Al netto delle variabili indotte dal biotipo, dai differenti areali di produzione e dalle scelte enologiche, l’Aglianico mostra sempre nel calice tutto il suo vigore. Il colore, esaminando le versioni in rosso, è rubino intenso, quasi impenetrabile, merito del corredo antocianico che lentamente vira verso sfumature granata con l’invecchiamento. All’olfatto rivela una predominanza di frutti rossi che possono divenire sotto spirito per le versioni più mature, accompagnate da sentori floreali e speziati con nuance balsamiche, ma anche tostature più o meno evidenti in virtù del legno impiegato e dei tempi di maturazione. Il sorso è teso e ampio, con una componente tannica mai del tutto sopita, decisamente fresco nell’approccio, complice l’acidità che caratterizza queste uve.

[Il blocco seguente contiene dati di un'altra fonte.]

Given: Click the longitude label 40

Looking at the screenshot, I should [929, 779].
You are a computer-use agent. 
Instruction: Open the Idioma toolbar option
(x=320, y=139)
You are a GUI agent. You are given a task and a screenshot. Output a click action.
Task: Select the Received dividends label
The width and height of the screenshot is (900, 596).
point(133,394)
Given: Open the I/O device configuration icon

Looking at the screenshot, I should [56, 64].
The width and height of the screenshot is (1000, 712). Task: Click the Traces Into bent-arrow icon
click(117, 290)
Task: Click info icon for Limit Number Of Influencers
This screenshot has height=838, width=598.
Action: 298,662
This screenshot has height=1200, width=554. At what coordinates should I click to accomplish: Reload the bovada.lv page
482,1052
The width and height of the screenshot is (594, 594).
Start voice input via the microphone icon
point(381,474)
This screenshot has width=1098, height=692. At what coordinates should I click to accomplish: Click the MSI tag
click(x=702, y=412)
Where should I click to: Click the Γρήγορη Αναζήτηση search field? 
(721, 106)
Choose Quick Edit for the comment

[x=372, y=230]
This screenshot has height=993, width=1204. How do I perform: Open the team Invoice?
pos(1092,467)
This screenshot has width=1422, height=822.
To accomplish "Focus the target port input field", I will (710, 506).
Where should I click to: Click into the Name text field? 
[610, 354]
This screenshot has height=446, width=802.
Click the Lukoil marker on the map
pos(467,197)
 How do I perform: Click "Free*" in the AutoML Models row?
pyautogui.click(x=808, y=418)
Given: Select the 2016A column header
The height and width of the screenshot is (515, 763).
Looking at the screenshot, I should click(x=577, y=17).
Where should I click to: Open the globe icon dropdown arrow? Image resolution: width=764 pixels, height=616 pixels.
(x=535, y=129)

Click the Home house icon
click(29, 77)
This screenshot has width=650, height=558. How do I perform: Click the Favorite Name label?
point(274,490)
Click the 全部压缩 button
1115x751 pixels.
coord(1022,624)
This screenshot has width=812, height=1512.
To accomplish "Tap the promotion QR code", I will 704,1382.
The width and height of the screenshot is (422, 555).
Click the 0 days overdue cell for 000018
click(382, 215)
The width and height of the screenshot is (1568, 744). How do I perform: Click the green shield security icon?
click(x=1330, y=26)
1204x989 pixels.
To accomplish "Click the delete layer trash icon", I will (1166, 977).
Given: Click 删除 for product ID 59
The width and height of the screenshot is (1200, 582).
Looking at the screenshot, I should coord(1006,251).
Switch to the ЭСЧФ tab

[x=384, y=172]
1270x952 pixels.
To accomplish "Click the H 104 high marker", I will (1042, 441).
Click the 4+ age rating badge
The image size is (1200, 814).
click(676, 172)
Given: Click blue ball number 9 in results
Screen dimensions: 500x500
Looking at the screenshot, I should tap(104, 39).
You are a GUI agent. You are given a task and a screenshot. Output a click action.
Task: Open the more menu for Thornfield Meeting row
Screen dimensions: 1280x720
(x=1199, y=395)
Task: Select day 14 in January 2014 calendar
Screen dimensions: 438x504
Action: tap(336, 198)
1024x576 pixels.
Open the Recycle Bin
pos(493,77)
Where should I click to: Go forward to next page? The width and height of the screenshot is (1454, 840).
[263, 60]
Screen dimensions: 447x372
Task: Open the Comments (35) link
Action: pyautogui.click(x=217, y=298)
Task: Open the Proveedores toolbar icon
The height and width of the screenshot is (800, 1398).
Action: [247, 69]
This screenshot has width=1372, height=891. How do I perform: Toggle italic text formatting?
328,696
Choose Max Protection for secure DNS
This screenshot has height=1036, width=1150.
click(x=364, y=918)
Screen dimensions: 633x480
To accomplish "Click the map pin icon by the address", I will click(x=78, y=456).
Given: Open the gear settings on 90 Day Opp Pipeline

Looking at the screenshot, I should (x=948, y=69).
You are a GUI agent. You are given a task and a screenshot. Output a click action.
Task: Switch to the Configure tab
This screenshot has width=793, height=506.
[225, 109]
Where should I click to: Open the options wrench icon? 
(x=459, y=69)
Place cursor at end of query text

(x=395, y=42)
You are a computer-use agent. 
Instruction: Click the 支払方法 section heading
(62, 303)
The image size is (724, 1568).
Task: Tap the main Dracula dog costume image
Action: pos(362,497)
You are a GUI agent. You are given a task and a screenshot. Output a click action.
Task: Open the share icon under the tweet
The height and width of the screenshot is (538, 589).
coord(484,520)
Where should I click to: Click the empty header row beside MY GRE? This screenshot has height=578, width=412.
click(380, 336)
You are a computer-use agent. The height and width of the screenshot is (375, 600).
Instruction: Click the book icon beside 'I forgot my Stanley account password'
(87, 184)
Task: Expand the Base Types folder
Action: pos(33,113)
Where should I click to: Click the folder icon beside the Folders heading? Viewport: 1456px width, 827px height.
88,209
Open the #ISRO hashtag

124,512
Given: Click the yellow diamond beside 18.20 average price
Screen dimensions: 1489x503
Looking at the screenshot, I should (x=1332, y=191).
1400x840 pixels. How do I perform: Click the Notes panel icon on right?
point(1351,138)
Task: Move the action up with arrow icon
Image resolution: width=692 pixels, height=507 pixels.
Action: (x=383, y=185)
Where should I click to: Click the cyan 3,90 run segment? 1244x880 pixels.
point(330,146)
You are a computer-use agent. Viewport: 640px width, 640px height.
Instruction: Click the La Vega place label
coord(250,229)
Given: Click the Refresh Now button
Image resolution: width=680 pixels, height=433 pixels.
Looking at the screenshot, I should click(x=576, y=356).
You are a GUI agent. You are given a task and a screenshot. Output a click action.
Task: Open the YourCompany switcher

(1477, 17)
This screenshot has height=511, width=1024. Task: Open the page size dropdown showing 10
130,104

Portando in tavola una bottiglia di Aglianico, avrete la garanzia di confrontarvi con un vino di potenza, dove le componenti dure prevalgono certamente sulle morbidezze specialmente nelle versioni più giovani. Occorrerà dunque ricercare succulenza nei piatti, e un po’ di untuosità, per poter bilanciare l’irruenza dei tannini optando, ad esempio, per ricette a base di carne ovina in casseruola, selvaggina da piuma come un fagiano in salmì o una pernice al forno. Altrettanto gustoso sarà l’abbinamento con il cinghiale, che sia in umido o spezzatino o, ancora, nel sugo che accompagna delle pappardelle. Anche la carne alla griglia potrà bene accompagnare il vostro calice di Aglianico, optando preferibilmente per dei tagli non troppo magri, che possano garantire la giusta grassezza.